Ashley Mote Convicted of Counts of False Accounting and Fraud

Ashley Mote
Ashley Mote

A court in the United Kingdom has today sentenced former Member of European Parliament Ashley Mote to five years in prison. Mr Mote was found guilty of several fraud-related offences committed to the detriment of the European Parliament’s budget. The court case was triggered by an investigation of the European Anti-Fraud Office (OLAF) of 2010 and a subsequent investigation by British authorities.

Ashley Mote
Ashley Mote

The OLAF investigation focused on the expenditure of a part of Mr Mote’s allowances for hiring parliamentary assistance through a specific service provider. OLAF gathered evidence showing that the MEP, by presenting false and misleading documents to the European Parliament, diverted EUR 355,000 into private accounts.

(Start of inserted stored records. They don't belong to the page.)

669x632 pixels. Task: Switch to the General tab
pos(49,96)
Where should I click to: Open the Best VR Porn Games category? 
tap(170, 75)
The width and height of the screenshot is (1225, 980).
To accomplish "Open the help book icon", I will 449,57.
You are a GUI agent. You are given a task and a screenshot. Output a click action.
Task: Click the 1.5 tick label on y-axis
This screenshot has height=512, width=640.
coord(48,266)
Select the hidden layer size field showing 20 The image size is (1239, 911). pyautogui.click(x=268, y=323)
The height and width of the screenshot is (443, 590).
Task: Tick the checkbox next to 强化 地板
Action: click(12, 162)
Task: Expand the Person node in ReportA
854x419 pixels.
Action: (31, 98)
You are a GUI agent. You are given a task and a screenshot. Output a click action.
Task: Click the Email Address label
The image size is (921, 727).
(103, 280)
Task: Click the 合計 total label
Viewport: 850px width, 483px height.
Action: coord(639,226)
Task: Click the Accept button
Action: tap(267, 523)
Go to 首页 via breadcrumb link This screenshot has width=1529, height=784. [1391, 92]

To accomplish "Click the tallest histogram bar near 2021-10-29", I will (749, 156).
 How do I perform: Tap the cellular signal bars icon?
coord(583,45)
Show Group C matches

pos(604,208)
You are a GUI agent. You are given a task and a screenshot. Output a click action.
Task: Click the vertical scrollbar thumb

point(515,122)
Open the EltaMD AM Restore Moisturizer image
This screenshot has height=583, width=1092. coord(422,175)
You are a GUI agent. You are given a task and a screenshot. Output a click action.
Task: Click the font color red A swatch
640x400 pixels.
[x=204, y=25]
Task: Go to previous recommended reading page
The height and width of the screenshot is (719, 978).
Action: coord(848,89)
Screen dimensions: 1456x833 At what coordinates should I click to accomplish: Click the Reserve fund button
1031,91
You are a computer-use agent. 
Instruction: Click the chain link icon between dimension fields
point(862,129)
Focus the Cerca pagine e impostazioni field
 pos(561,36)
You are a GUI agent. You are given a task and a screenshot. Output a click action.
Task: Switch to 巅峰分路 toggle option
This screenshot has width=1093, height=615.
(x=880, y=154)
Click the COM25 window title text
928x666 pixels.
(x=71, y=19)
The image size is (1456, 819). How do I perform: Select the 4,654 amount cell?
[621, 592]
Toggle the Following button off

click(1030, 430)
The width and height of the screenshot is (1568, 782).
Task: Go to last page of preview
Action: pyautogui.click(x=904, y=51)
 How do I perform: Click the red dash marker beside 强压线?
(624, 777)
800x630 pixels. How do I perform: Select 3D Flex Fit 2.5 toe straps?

OLAF’s investigation was closed at the end of 2010. The OLAF final report was sent to the European Parliament with a recommendation for financial recovery of the unduly claimed expenses, and to the UK judiciary with the recommendation to consider criminal proceedings.

The subsequent, extended, UK police investigation did not only confirm OLAF’s findings, but also revealed that more payments of the MEP’s parliamentary assistance allowance were paid on the basis of false and misleading documents which Mr Mote submitted to the Parliament.

On the basis of the OLAF and the UK police investigations, the trial at London’s Southwark Crown started on 20 April. The jury also heard an OLAF investigator as a witness. Mr Mote was found guilty of 11 offences in May. Today, the court sentenced Mr Mote to five years in prison.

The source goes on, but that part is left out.